GOAL:
In the mailing-list message about memory barriers in flock, write out everything from "On Thu, Aug 15, 2013 at 02:31:06PM" down to "at this stuff)".

==== PASSAGE TO READ ====

Date: Mon, 19 Aug 2013 09:31:49 -0400
From: Bruce Fields <bfields@fieldses.org>
To: "Paul E. McKenney" <paulmck@linux.vnet.ibm.com>
Cc: David Howells <dhowells@redhat.com>, Jeff Layton <jlayton@redhat.com>,
        Al Viro <viro@ZenIV.linux.org.uk>, linux-fsdevel@vger.kernel.org,
        linux-kernel@vger.kernel.org, Matthew Wilcox <matthew@wil.cx>
Subject: Re: memory barriers in flock (Re: [PATCH v3] locks: close potential
 race between setlease and open)
Message-ID: <20130819133148.GF6726@fieldses.org>
References: <20130815193203.GT17781@fieldses.org>
 <1373310444-25862-1-git-send-email-jlayton@redhat.com>
 <1376482310-7348-1-git-send-email-jlayton@redhat.com>
 <23198.1376599465@warthog.procyon.org.uk>
 <20130815213106.GP29406@linux.vnet.ibm.com>
MIME-Version: 1.0
Content-Type: text/plain; charset=us-ascii
Content-Disposition: inline
In-Reply-To: <20130815213106.GP29406@linux.vnet.ibm.com>
User-Agent: Mutt/1.5.21 (2010-09-15)
Sender: linux-kernel-owner@vger.kernel.org
Content-Length: 8433
Lines: 209

On Thu, Aug 15, 2013 at 02:31:06PM -0700, Paul E. McKenney wrote:
> On Thu, Aug 15, 2013 at 09:44:25PM +0100, David Howells wrote:
> > Bruce Fields <bfields@fieldses.org> wrote:
> > 
> > (Adding Paul McKenney who's good at this stuff)

==== INFORMATION GIVEN ====

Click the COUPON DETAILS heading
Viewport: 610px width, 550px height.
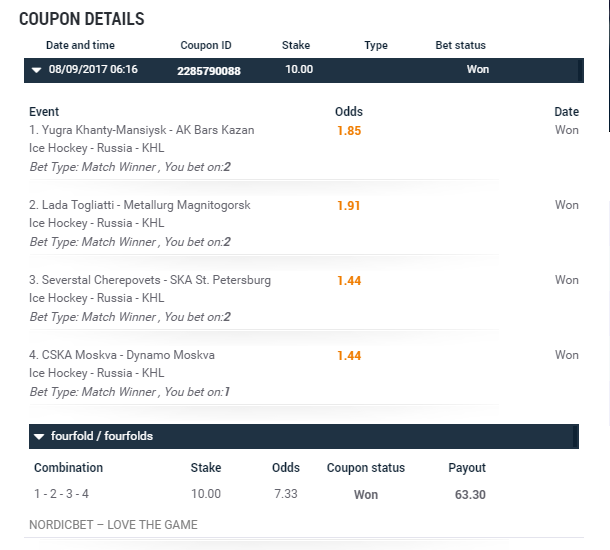pyautogui.click(x=82, y=19)
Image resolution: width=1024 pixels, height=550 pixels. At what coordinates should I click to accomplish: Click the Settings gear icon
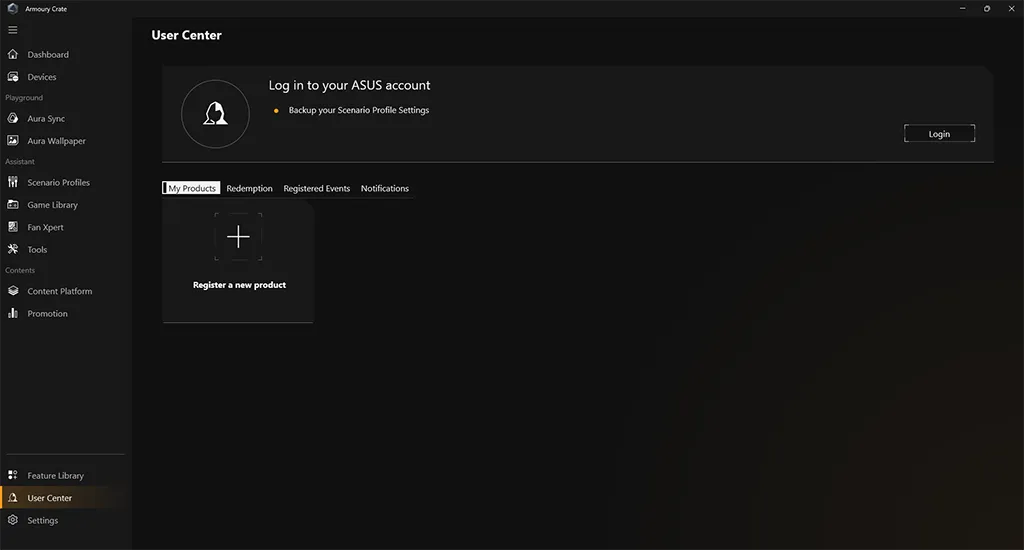[x=13, y=520]
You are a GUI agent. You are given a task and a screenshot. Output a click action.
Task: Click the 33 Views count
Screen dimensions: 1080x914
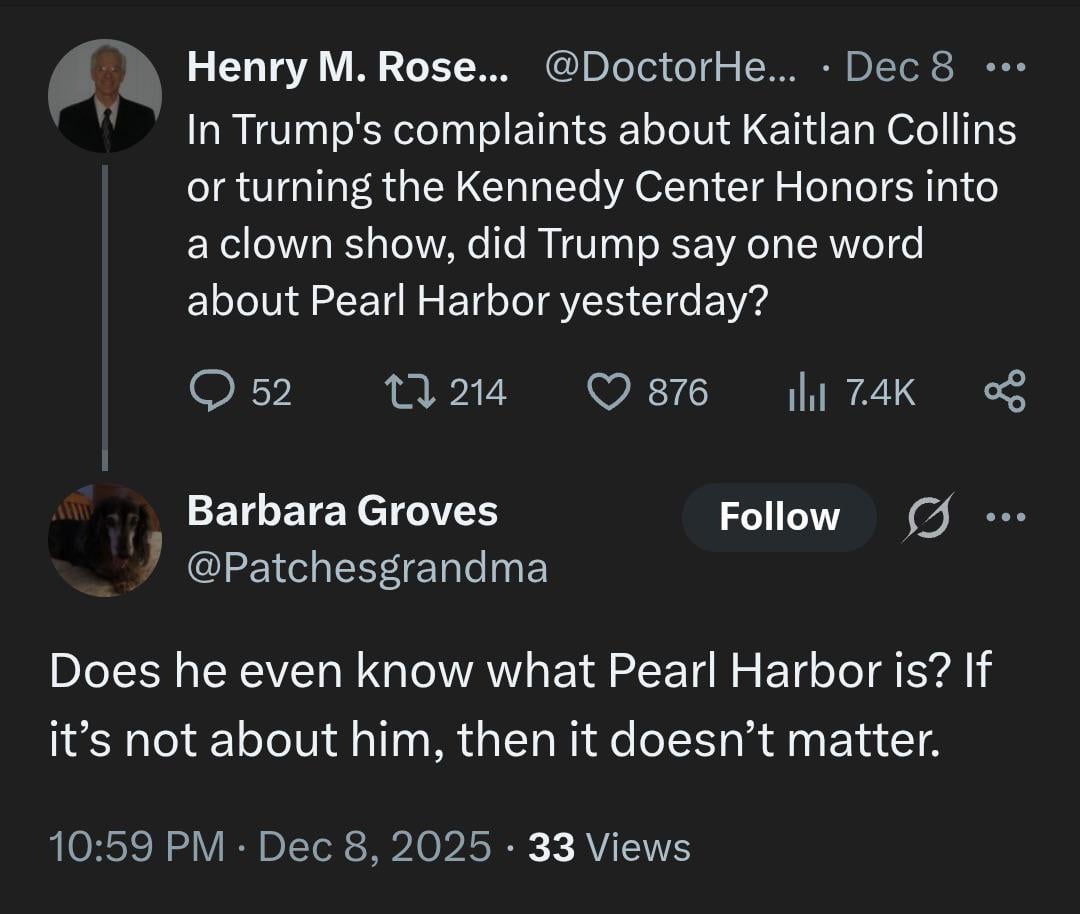pyautogui.click(x=609, y=847)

====

SOLVED EXERCISE:
On Thu, Aug 15, 2013 at 02:31:06PM -0700, Paul E. McKenney wrote:
> On Thu, Aug 15, 2013 at 09:44:25PM +0100, David Howells wrote:
> > Bruce Fields <bfields@fieldses.org> wrote:
> > 
> > (Adding Paul McKenney who's good at this stuff)